**OBJECTIVE**
Reproduce every line of the records below verbatim, omitting the pictures from your reply.

————

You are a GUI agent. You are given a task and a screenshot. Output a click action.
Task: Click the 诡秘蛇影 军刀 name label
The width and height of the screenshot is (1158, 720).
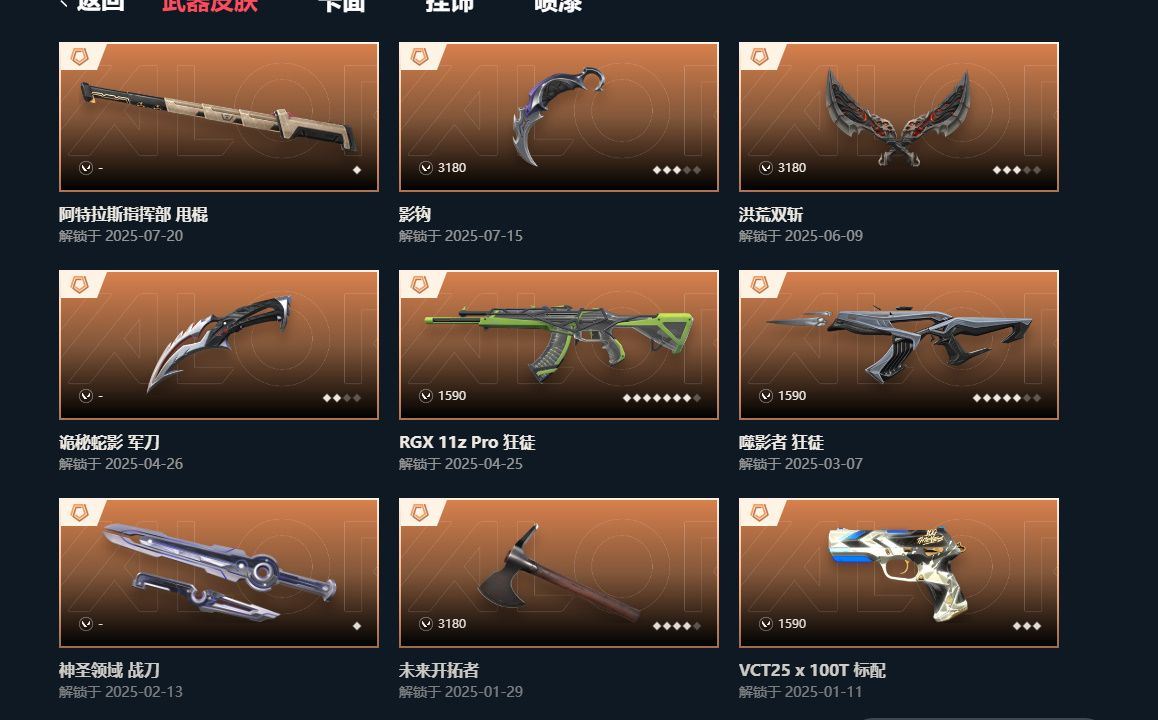point(109,442)
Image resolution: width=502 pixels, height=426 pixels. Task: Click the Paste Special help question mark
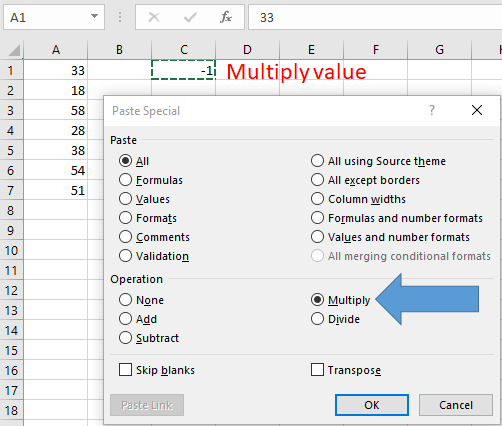[432, 110]
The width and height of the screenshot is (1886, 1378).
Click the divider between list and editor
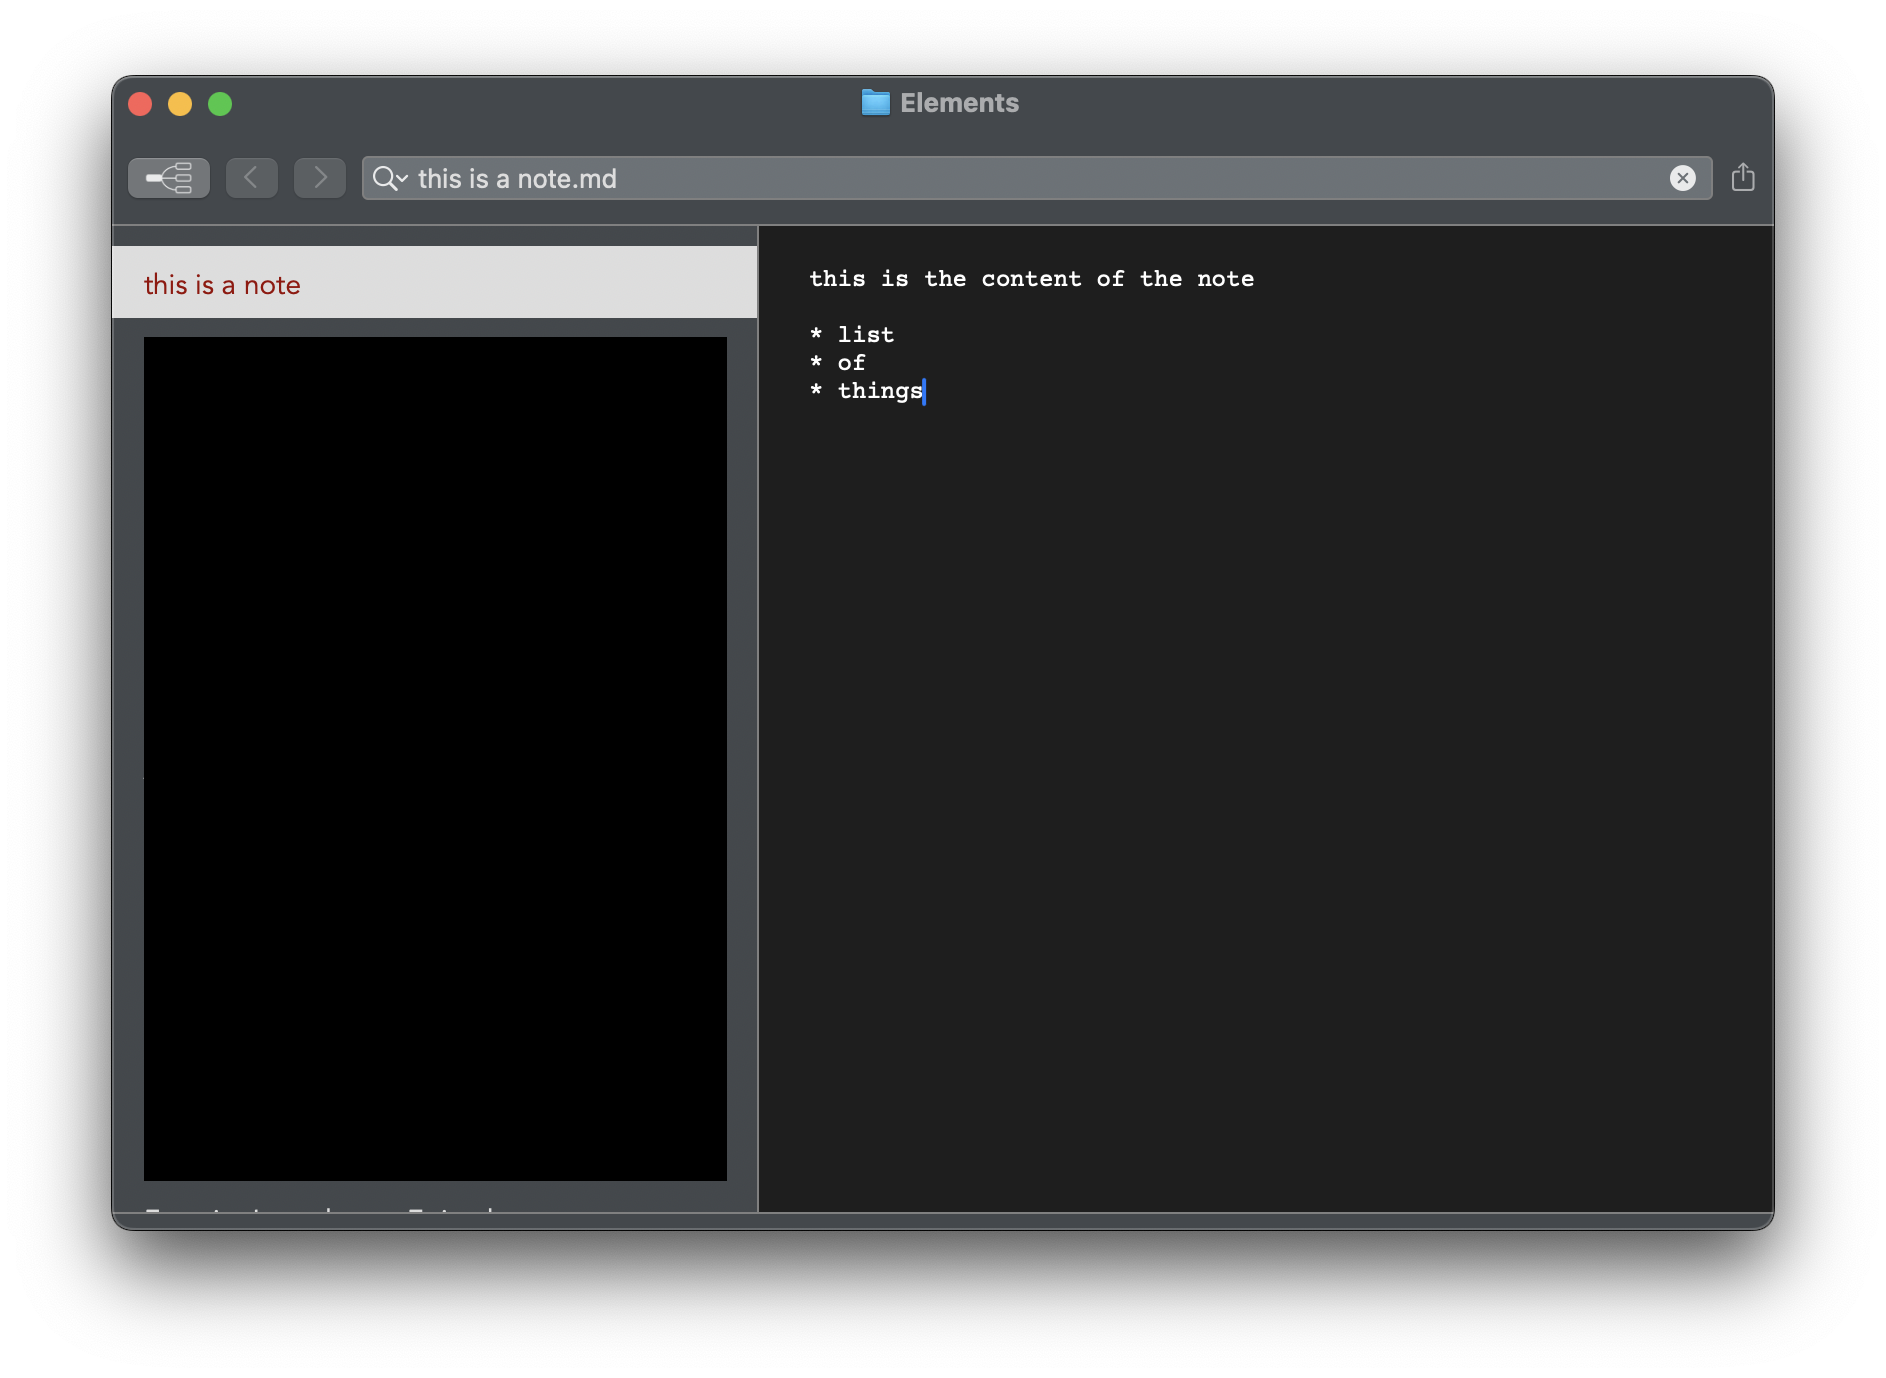pyautogui.click(x=758, y=718)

————

**CORRECT RESPONSE**
You are a GUI agent. You are given a task and a screenshot. Output a click action.
Task: Click the 诡秘蛇影 军刀 name label
The width and height of the screenshot is (1158, 720).
point(109,442)
Image resolution: width=502 pixels, height=426 pixels. Task: Click the Paste Special help question mark
[432, 110]
The width and height of the screenshot is (1886, 1378).
Click the divider between list and editor
pyautogui.click(x=758, y=718)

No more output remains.